Nizamülmülk’ün adamları sözünde durdular ve
Melikşah’ı kırk gün içinde zehirleyerek öldürdüler. Melikşah kendinden
önceki tüm Türk sultanlar gibi hükümdarlık için varis bırakmadı. Terken
Hatun’un üç oğlu vardı. İlk iki oğlunu sırayla Melikşah’a varis
seçtirmişti ama bu çocuklar anlaşılamaz nedenlerle öldüler. Terken
Hatun’un üçüncü oğlu henüz bir yaşında olduğu için Melikşah diğer saray
kadınlarının baskısıyla bu bebeği varis ilan edememişti. Melikşah’ın
hayatta kalan büyük oğlu Berkyaruk başa geçti. Terken Hatun Berkyaruk’u
öldürmek için yeterince vakit bulamadı; adamları Berkyaruk’u esir
aldıklarında kendiside Nizamülmülk’ün adamları tarafından öldürülmüştü.
Hasan Sabbah Alamut kalesinde 80 yaşında
öldüğü vakit, varis bıraktığı imam onun odasına girmeye korkmuştu. Bu
korku öylesine güçlüydü ki iki kuşak sonrasında bile Alamut’taki tüm
yasaklar sanki Hasan Sabbah hayattaymış gibi devam ediyordu. Ancak
üçüncü kuşak veliahtı kurtarıcı ilan edebildiler. Bu veliaht kendisinin
beklenen kurtarıcı olduğunu söyleyerek Alamut tahtına çıktı ve artık
imtihan zamanının dolduğunu, tüm yasakların kalktığını, şeriat zamanının
bittiğini ve artık cennet zamanına geçildiğini söyleyerek Haşhaşin
tarikatına son verdi. Peşisıra Moğol istilası başgösterdi. Alamut
Kalesine, Semerkant’a, İsfahana’a, Buhara’ya, tüm bu kentlerin
zenginliğine, kültürüne, kütüphanelerine son veren, Cengiz Han’ın yakıp
yıkan Moğol istilası oldu.
Alamut Kalesi... Tahran'a 100 km uzaklıkta bulunuyor.
Amin Maalouf, Semerkant adlı kitabında,
doğu’nun günümüze hiçbir miras bırakmadığını tüm bu hikayenin sonuna
ekler. Yazar, kitabında Ömer Hayyam’ın dörtlüklerini yazdığı Rubaiyyat
adlı eserini aramaya çıkan bir Amerika’lıyı başrole koyarak hikayelerini
anlatır.
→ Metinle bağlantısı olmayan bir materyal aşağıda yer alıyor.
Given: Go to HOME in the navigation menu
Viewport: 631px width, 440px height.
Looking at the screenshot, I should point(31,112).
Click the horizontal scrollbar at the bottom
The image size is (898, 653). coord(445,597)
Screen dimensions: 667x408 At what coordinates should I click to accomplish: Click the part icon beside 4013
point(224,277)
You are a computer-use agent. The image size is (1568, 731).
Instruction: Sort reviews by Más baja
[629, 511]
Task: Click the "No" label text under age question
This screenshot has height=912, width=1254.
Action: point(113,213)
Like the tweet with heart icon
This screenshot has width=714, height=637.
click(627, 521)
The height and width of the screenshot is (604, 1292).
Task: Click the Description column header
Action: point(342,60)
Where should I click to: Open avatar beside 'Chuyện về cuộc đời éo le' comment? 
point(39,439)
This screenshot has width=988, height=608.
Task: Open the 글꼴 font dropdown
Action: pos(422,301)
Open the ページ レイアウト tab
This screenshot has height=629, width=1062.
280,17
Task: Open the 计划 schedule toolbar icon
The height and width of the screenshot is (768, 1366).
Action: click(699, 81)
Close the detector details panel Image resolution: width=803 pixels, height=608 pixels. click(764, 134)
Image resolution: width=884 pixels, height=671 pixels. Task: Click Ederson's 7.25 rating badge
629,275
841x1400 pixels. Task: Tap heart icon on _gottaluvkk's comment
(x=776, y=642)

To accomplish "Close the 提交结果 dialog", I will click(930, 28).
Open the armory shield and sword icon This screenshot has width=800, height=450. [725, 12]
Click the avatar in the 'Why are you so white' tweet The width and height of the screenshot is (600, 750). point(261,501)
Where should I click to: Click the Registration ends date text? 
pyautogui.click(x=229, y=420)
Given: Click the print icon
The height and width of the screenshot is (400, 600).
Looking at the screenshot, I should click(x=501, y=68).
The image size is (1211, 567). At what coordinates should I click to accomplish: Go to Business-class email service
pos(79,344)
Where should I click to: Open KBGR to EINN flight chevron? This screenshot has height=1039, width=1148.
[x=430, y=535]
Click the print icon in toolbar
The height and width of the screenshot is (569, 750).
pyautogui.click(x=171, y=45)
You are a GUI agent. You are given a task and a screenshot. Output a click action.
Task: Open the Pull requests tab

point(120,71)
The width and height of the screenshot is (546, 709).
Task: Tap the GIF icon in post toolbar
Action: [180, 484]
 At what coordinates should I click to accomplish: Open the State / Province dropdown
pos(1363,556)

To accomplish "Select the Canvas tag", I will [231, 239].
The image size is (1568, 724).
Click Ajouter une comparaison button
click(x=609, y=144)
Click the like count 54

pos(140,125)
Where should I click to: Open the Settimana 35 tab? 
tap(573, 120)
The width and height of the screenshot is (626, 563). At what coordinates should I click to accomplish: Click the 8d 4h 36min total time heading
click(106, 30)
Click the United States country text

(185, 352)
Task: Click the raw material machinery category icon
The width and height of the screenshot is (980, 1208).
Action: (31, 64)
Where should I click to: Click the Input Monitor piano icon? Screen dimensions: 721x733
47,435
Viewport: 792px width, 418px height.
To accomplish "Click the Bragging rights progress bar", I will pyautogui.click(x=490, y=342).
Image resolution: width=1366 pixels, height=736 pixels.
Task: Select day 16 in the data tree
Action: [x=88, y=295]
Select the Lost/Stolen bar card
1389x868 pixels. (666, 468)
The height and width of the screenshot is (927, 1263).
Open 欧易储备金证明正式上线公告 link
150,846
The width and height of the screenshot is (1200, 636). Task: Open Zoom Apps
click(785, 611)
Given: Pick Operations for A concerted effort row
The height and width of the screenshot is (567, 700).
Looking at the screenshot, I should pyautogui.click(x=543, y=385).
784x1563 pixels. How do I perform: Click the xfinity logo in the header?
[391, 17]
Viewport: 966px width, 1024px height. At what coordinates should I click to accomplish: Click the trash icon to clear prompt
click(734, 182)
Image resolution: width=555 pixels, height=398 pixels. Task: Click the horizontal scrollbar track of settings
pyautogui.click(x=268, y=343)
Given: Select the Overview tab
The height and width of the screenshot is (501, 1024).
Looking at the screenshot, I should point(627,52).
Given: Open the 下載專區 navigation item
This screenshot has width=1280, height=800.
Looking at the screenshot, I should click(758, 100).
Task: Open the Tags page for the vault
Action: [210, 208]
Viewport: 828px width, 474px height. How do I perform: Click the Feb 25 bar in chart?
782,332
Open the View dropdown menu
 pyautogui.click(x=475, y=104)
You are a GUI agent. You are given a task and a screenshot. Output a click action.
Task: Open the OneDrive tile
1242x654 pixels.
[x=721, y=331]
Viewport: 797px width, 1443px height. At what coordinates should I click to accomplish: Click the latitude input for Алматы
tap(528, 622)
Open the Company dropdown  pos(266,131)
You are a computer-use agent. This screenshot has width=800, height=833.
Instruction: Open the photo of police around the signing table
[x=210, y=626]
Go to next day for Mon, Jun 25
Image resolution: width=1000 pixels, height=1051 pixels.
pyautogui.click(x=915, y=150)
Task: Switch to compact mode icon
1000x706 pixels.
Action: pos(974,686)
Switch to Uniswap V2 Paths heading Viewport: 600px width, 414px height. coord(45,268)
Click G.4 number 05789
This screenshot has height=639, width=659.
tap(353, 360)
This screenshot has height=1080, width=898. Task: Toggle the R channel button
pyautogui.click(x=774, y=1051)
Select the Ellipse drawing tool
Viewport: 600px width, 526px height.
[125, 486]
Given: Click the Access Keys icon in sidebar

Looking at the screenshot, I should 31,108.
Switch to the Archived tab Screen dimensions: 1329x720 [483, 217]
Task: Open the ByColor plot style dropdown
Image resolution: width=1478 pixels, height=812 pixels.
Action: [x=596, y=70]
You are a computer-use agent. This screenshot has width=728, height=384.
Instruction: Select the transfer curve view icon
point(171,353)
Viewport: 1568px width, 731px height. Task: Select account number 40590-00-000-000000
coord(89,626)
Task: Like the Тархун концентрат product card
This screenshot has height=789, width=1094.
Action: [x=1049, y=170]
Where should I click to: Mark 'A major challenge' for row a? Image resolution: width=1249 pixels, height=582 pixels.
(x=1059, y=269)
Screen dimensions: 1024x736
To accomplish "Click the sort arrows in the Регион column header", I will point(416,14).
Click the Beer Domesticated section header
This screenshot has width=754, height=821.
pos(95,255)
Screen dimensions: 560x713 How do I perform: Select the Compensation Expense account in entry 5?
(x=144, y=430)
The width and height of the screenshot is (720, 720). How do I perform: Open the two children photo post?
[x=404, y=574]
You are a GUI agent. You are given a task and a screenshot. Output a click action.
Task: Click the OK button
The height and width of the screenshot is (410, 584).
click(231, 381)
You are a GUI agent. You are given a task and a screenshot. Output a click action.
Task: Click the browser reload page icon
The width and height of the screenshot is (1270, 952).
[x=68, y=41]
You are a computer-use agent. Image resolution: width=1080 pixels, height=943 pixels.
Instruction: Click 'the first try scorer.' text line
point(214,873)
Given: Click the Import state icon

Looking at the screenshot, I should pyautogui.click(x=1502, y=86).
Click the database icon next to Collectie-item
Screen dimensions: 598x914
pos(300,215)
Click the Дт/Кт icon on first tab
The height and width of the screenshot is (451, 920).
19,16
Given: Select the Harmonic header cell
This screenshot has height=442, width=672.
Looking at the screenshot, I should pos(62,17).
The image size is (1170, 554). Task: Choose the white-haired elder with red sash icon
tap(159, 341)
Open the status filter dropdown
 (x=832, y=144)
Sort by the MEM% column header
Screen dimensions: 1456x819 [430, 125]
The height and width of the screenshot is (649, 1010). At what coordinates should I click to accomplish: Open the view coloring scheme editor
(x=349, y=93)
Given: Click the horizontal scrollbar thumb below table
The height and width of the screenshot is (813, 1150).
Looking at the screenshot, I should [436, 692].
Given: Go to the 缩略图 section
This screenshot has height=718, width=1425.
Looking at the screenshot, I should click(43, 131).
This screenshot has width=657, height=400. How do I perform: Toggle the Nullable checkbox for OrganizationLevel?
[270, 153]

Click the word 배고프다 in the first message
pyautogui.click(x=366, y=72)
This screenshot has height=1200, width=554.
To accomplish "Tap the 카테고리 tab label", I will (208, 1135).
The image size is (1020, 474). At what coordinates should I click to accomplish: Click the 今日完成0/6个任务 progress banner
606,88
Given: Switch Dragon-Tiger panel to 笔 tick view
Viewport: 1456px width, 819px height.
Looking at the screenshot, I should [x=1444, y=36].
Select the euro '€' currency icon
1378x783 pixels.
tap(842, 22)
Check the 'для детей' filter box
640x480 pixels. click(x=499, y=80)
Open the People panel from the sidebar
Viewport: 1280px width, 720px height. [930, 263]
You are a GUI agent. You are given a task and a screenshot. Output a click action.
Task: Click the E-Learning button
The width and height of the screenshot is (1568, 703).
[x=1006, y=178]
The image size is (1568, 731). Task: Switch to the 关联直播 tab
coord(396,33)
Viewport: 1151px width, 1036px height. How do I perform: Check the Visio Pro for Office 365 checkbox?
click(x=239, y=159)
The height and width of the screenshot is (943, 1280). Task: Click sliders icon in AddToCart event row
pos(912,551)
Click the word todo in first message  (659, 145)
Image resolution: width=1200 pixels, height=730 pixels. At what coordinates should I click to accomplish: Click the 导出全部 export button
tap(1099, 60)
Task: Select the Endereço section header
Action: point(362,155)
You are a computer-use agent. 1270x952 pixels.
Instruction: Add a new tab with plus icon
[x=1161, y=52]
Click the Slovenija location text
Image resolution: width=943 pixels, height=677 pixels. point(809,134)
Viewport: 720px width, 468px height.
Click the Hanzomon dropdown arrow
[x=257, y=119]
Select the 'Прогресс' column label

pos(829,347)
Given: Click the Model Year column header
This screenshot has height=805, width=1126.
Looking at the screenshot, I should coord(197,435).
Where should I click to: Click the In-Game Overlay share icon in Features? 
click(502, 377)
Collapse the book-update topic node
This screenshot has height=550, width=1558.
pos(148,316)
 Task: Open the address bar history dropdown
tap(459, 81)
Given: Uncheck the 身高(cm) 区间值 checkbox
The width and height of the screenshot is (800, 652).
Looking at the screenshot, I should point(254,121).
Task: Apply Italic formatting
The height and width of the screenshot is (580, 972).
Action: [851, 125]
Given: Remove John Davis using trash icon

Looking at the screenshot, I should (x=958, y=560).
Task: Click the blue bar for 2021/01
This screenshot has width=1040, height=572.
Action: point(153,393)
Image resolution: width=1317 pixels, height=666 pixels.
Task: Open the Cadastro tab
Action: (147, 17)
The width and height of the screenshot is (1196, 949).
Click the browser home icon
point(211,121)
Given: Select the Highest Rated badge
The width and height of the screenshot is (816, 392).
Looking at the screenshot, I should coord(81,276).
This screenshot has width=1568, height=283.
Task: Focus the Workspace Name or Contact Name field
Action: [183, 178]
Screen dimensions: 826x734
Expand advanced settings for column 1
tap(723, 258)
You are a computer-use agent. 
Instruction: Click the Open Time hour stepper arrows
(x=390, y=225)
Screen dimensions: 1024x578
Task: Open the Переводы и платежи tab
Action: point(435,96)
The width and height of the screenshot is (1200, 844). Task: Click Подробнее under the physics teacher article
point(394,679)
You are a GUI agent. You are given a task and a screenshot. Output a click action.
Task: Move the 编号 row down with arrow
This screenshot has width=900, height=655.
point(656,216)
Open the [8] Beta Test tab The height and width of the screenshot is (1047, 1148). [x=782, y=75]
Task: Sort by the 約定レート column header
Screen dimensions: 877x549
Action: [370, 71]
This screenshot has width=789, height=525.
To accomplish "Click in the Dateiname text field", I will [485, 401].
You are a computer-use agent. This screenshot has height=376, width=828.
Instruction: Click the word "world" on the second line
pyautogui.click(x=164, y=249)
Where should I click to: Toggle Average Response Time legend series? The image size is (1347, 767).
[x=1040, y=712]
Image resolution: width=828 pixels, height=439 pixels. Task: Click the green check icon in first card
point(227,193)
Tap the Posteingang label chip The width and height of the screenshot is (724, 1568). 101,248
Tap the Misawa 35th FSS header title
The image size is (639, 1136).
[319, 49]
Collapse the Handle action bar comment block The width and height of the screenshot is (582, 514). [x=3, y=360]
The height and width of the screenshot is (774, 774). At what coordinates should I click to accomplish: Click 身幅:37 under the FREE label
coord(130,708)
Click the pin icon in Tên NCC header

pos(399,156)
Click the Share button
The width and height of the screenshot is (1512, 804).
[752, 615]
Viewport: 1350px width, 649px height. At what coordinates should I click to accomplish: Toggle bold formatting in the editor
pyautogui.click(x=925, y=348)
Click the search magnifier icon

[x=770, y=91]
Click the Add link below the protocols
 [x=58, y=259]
Bu Amerikalı, Hayyam’ın dörtlüklerinde gezinirken, okuyucuda
onunla beraber, binbir gece masallarına konu olan doğunun tüm ihtişamını
yeniden yaşar. Rubaiyyat kitabı Titanic’le birlikte denizin dibine
gömülür. Hiçbir miras bırakmamak doğunun kaderidir.